Records from a collection
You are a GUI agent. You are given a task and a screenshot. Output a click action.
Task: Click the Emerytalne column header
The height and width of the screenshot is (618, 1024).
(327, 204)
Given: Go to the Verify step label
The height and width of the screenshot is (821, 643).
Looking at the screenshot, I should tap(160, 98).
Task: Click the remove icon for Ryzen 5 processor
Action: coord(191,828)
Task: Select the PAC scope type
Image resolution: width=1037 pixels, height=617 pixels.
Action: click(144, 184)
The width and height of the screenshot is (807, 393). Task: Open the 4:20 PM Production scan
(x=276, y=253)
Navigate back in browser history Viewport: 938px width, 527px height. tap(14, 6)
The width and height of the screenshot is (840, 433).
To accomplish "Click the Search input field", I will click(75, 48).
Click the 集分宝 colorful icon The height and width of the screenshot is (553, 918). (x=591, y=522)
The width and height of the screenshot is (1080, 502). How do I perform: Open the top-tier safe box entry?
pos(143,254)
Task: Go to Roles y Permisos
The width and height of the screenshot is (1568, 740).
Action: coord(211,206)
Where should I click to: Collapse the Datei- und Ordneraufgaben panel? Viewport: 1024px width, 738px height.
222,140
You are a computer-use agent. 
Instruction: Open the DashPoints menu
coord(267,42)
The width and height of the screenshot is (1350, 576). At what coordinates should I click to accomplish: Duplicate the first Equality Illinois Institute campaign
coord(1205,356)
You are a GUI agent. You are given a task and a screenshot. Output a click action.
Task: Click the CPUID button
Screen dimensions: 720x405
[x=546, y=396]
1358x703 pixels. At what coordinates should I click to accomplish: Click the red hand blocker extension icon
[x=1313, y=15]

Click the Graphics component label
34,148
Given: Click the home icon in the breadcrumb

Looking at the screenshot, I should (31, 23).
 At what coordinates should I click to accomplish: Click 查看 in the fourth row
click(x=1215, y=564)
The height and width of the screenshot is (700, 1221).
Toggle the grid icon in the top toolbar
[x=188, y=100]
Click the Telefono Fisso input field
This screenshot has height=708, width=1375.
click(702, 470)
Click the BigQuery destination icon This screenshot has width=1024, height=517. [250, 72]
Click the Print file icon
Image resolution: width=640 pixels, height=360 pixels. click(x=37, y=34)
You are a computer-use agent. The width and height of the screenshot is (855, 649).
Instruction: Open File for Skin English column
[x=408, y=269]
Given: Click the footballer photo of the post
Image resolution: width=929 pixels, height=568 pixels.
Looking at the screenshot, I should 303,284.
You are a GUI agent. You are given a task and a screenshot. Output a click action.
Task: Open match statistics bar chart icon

▸ WHAT TO WORK ON: An exact restatement of all the entries above is needed.

▸ RESPONSE TO THE TASK:
You are a GUI agent. You are given a task and a screenshot. Output a click action.
Task: Click the Emerytalne column header
The height and width of the screenshot is (618, 1024).
(327, 204)
Given: Go to the Verify step label
The height and width of the screenshot is (821, 643).
Looking at the screenshot, I should tap(160, 98).
Task: Click the remove icon for Ryzen 5 processor
Action: coord(191,828)
Task: Select the PAC scope type
Image resolution: width=1037 pixels, height=617 pixels.
Action: click(144, 184)
The width and height of the screenshot is (807, 393). Task: Open the 4:20 PM Production scan
(x=276, y=253)
Navigate back in browser history Viewport: 938px width, 527px height. tap(14, 6)
The width and height of the screenshot is (840, 433).
To accomplish "Click the Search input field", I will click(75, 48).
Click the 集分宝 colorful icon The height and width of the screenshot is (553, 918). (x=591, y=522)
The width and height of the screenshot is (1080, 502). How do I perform: Open the top-tier safe box entry?
pos(143,254)
Task: Go to Roles y Permisos
The width and height of the screenshot is (1568, 740).
Action: coord(211,206)
Where should I click to: Collapse the Datei- und Ordneraufgaben panel? Viewport: 1024px width, 738px height.
222,140
You are a computer-use agent. 
Instruction: Open the DashPoints menu
coord(267,42)
The width and height of the screenshot is (1350, 576). At what coordinates should I click to accomplish: Duplicate the first Equality Illinois Institute campaign
coord(1205,356)
You are a GUI agent. You are given a task and a screenshot. Output a click action.
Task: Click the CPUID button
Screen dimensions: 720x405
[x=546, y=396]
1358x703 pixels. At what coordinates should I click to accomplish: Click the red hand blocker extension icon
[x=1313, y=15]

Click the Graphics component label
34,148
Given: Click the home icon in the breadcrumb

Looking at the screenshot, I should (31, 23).
 At what coordinates should I click to accomplish: Click 查看 in the fourth row
click(x=1215, y=564)
The height and width of the screenshot is (700, 1221).
Toggle the grid icon in the top toolbar
[x=188, y=100]
Click the Telefono Fisso input field
This screenshot has height=708, width=1375.
click(702, 470)
Click the BigQuery destination icon This screenshot has width=1024, height=517. [250, 72]
Click the Print file icon
Image resolution: width=640 pixels, height=360 pixels. click(x=37, y=34)
You are a computer-use agent. The width and height of the screenshot is (855, 649).
Instruction: Open File for Skin English column
[x=408, y=269]
Given: Click the footballer photo of the post
Image resolution: width=929 pixels, height=568 pixels.
Looking at the screenshot, I should 303,284.
You are a GUI agent. You are given a task and a screenshot. Output a click action.
Task: Open match statistics bar chart icon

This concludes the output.